§ Data to examine
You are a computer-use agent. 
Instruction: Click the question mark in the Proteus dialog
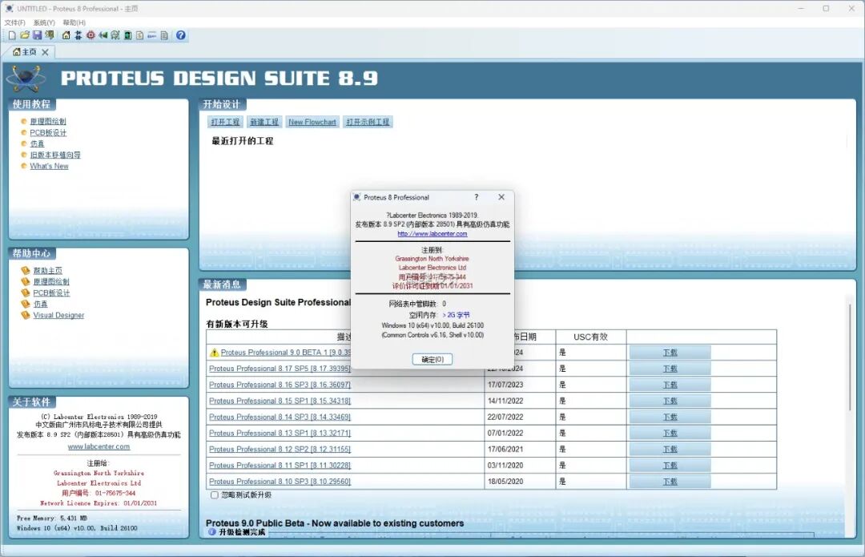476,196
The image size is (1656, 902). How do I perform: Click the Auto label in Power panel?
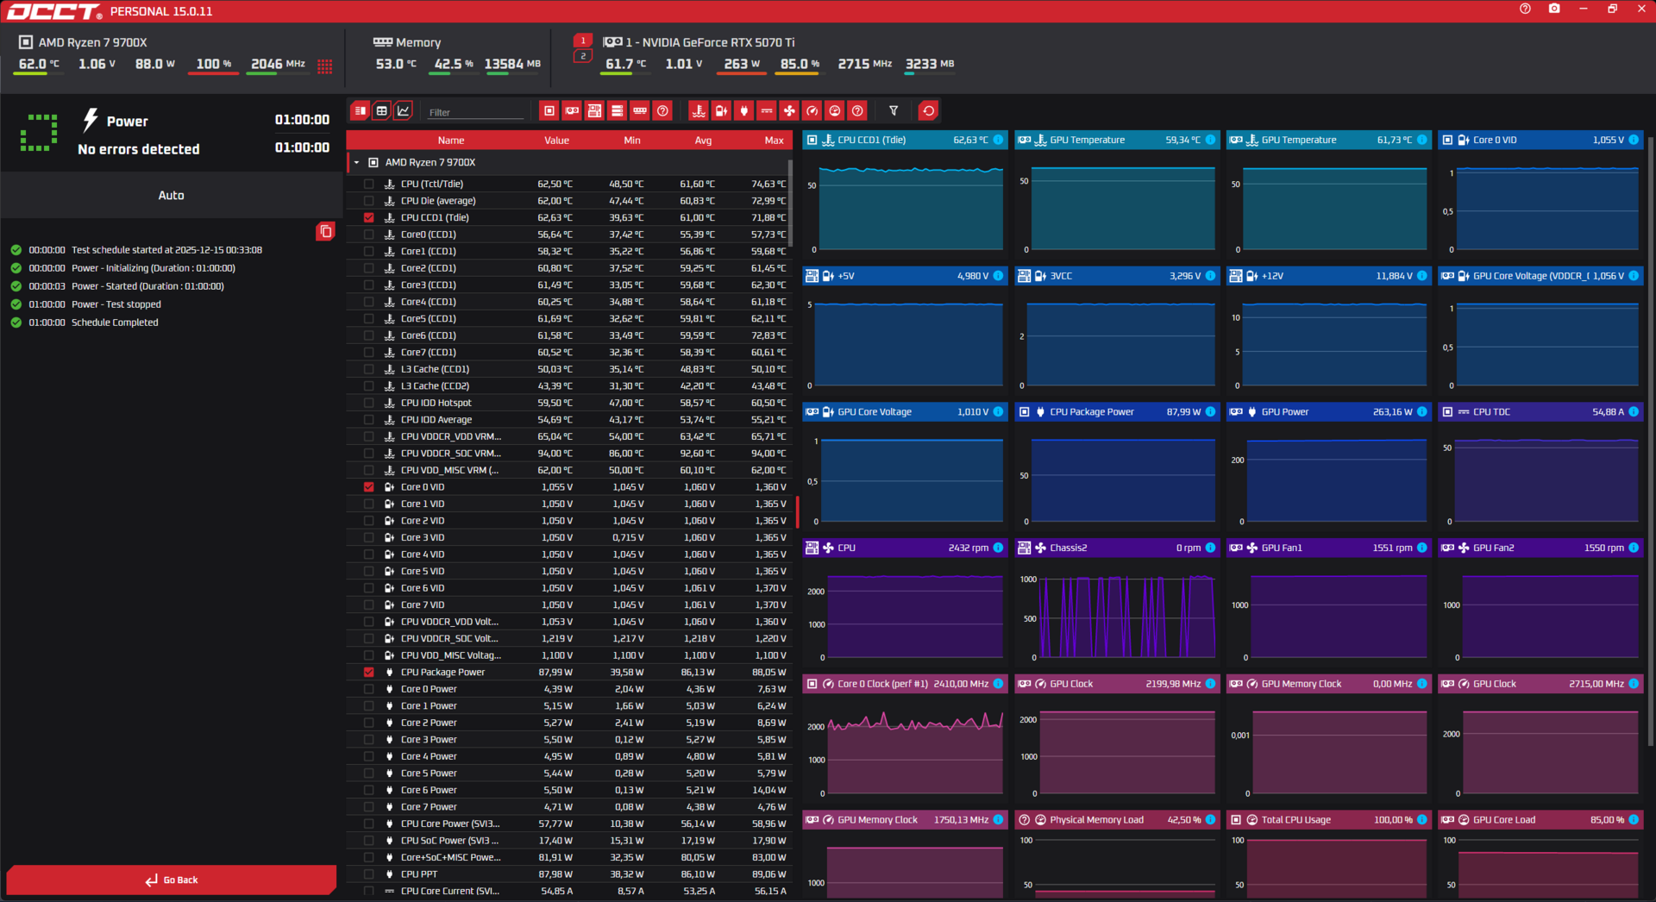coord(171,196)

§ Task requirements
Produce the entries again, word for word, without any of their pictures.

§ Expected output
You are a computer-use agent. 
Instruction: Click the question mark in the Proteus dialog
476,196
The image size is (1656, 902). How do I perform: Click the Auto label in Power panel?
coord(171,196)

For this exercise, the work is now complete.